Cothran, though, has to carry his argument into the realm of offensive stupidity.

One of its arguments used to defend UK’s actions was that Gaskell would have public outreach responsibilities and that his religious views would embarrass the university.

Let’s apply this to a similar discrimination case against, say, an African-American, a group protected under the Civil Rights Act of 1964.

Let’s say the University of Kentucky was looking for an agriculture extension officer for a part of the state with a racist history. The job obviously involved public outreach.

And let’s say an African-American applied for the job and was clearly the most qualified applicant.

But there were faculty and staff who indicated in e-mails they didn’t think highly of blacks and who engaged in a concerted effort to torpedo his candidacy for the job, and one of the reasons was that they felt his race would impair his ability to do outreach in this part of the state.

I think we all know what would happen, and it would have little to do with a potential hire embarrassing the University of Kentucky. It would have a whole lot to do with the university embarrassing itself.

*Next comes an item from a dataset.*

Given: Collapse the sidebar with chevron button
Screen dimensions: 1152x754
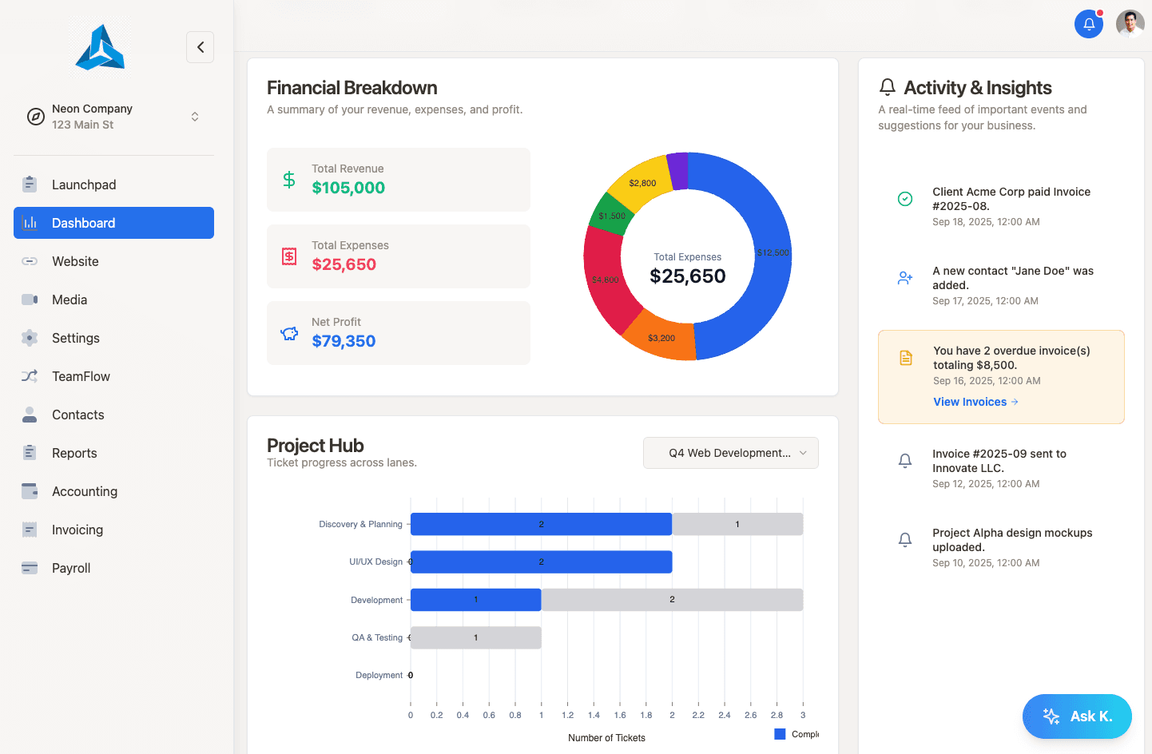Looking at the screenshot, I should 200,47.
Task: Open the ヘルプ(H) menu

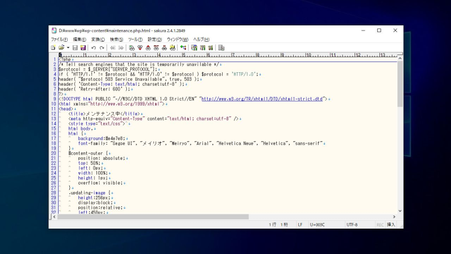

This isn’t diversity. It isn’t equal treatment. It isn’t tolerance. UK got off the hook by paying a relatively small settlement in the case.

Right. Christians. Just like the oppressed African-American minority, with their long history of suffering and repression, and their current underprivileged state in which they are excluded from positions of leadership by bigotry. That whole argument reveals much about Martin Cothran and his coddled Christian privilege, and not much about the University of Kentucky.

In his hypothetical example, imagine that this well-qualified applicant was great at helping farmers with the job of raising crops (he’s well qualified!), but would also go off and lecture them about how Kentucky was first settled by Egyptians who developed the system of agriculture, Kentucky bluegrass, and thoroughbred racehorses, which are all descended from purely African stock. I think the agriculture department would be justified in questioning his suitability for employment, not because of his race, but because he is promoting false ideas justified by a very narrow and ignorant myth about African contributions to history.

That’s Gaskell. He wasn’t turned away because he was a Christian, but because he actively uses Christianity as an excuse to peddle falsehoods and doubts. And the objection wasn’t to the “Christian” part, but to the “false doubts” part.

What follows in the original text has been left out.